Start of Document

Meg Hillier has said “We fear that that would lead to a significant increase in the number of applications we receive from minors (currently about 3500 a year, or 12% of our intake) — possibly as a result of parents sending their children ahead of them in the hope of being able to join them if they are granted status. That would be deeply prejudicial to the welfare of the children concerned and is in our view, the wrong direction to go in when numbers of UASCs [unaccompanied asylum seeking children] arriving in Europe have already significantly increased.” Moreover, she pointed out that the Government already spends around £140m a year in caring for unaccompanied asylum seeking children, and the Commission proposal would entail further costs.
The Government has also decided not to opt into the draft directive on minimum standards on procedures in Member States for granting and withdrawing international protection, as it “would prevent the UK from operating the Detained Fast Track procedure on its current terms.”
Nevertheless, according to Meg Hillier the Government will continue to participate in the negotiations with the view to opt in after the proposals are adopted if its concerns have been removed.
In the meantime, on 30 October, the European Council has called for further “efforts to adopt, implement and evaluate instruments to continue with the realisation of the Common European Asylum System, addressing the issue of internal secondary movements as well as the need for tangible and effective solidarity with Member States under particular pressure.”

End of Document

Resume the text on the UK government's position on the EU asylum proposals, picking up after its final sentence. The rows that follow are not needed.

Start of Extracted information

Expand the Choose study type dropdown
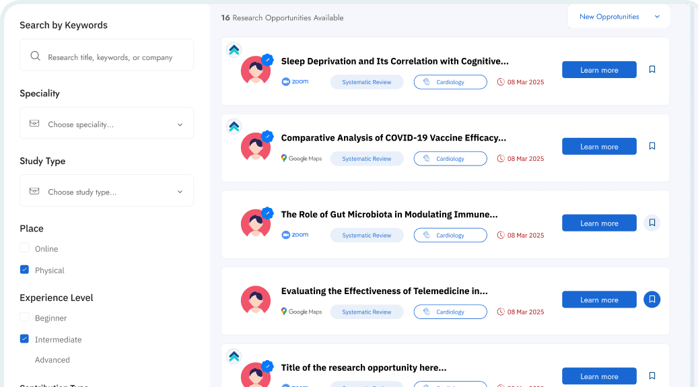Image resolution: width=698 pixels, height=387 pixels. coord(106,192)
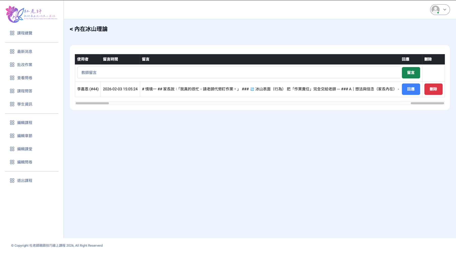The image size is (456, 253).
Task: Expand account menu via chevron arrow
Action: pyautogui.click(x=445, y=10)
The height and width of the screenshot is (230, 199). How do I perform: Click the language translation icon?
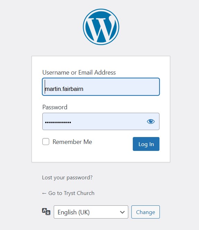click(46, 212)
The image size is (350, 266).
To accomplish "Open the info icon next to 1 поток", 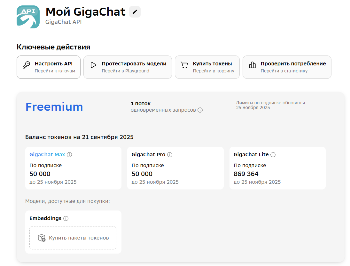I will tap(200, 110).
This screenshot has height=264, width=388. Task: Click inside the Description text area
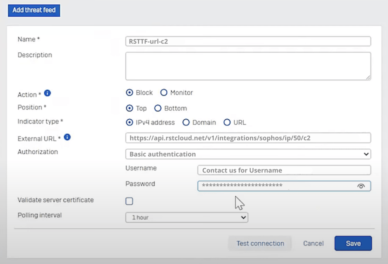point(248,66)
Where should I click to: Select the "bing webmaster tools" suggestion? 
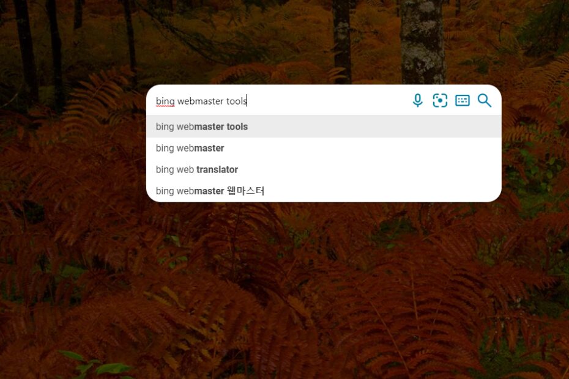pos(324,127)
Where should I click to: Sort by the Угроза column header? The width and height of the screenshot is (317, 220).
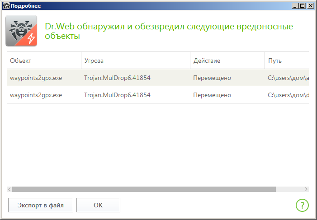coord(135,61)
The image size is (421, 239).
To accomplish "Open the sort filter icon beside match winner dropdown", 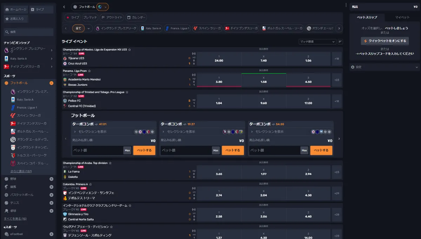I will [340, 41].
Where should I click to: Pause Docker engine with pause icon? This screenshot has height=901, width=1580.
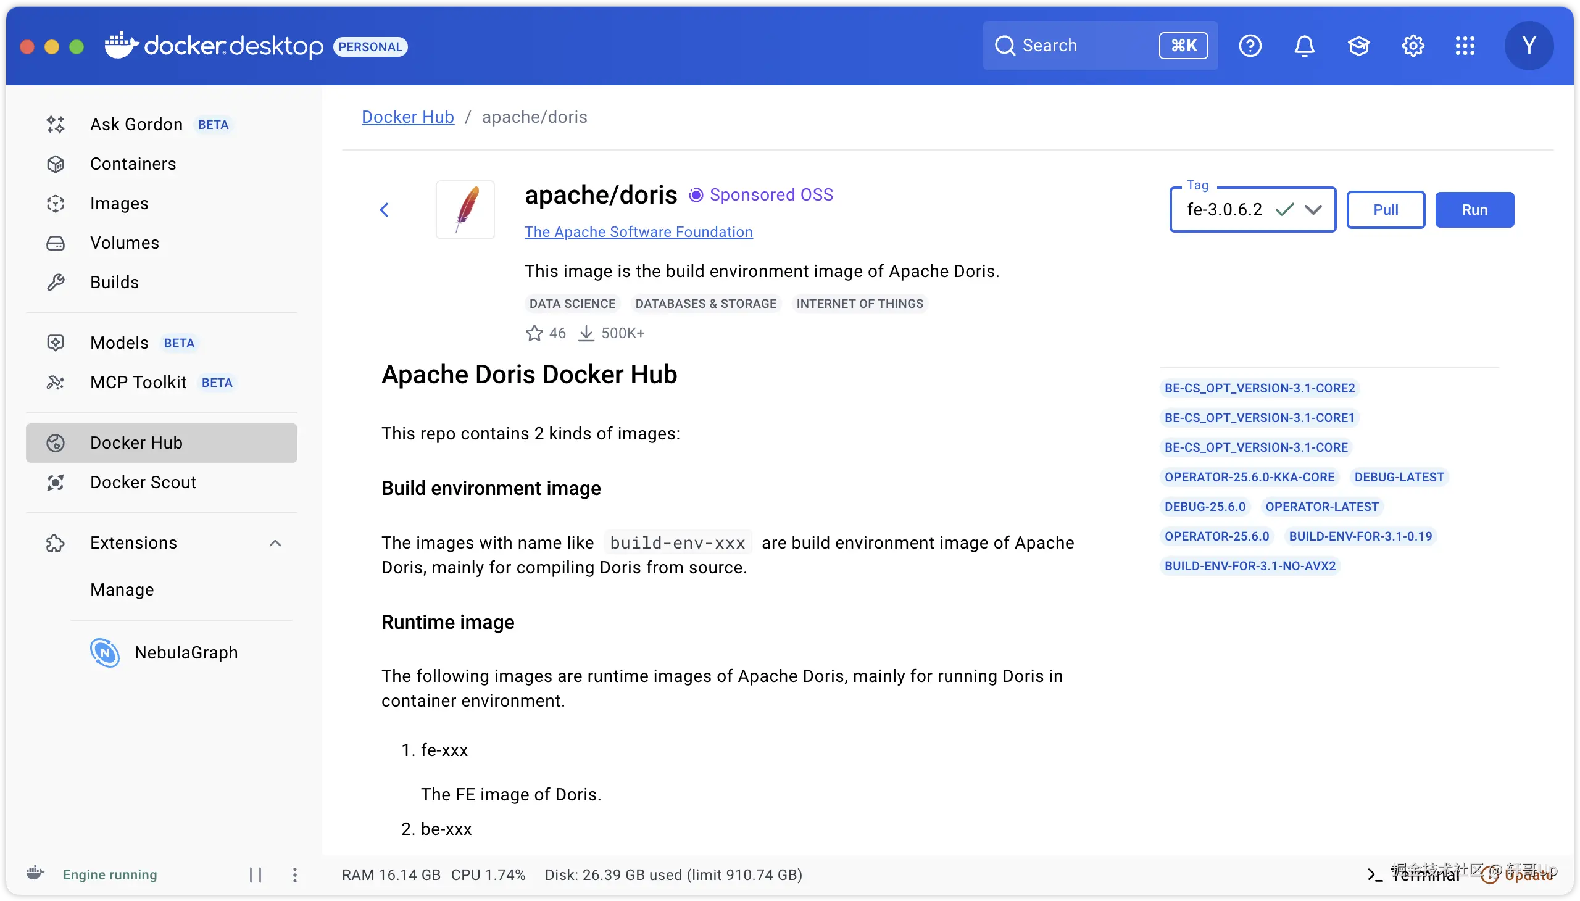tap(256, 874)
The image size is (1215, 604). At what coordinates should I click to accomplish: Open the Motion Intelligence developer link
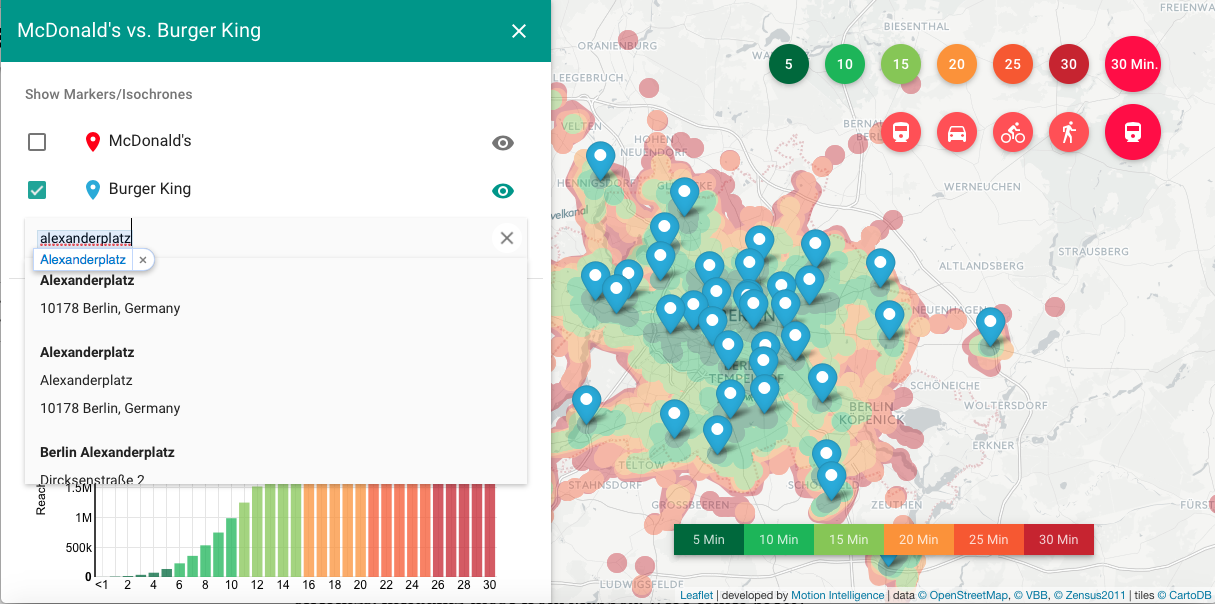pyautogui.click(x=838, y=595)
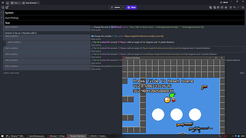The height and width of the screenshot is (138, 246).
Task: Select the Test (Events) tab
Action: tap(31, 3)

End of Extracted information

◆ Reply
Moreover, in order to enhance the operational capacities of Frontex, the European Council asked the Commission to present proposals in 2010 to increase “operational cooperation between Frontex and countries of origin and transit” as well as to examine “the possibility of regular chartering financed by Frontex of joint return flights.”
It is important to mention that the European Council Conclusions are in line with a joint letter sent by Silvio Berlusconi and Nicolas Sarkozy to José Manuel Barroso, on 23 October, calling for regular flights to deport illegal immigrants funded and operated by Frontex.
UK and France have recently co-operated on a charter flight that deported Afghans to their country of origin.
It is important to recall that the UK is not bound by the Frontex regulation but it is allowed to participate in joint operations on a case-by-case basis with the agreement of the Frontex Management Board. Nevertheless, the UK Government is committed to Frontex and makes an annual financial contribution to it.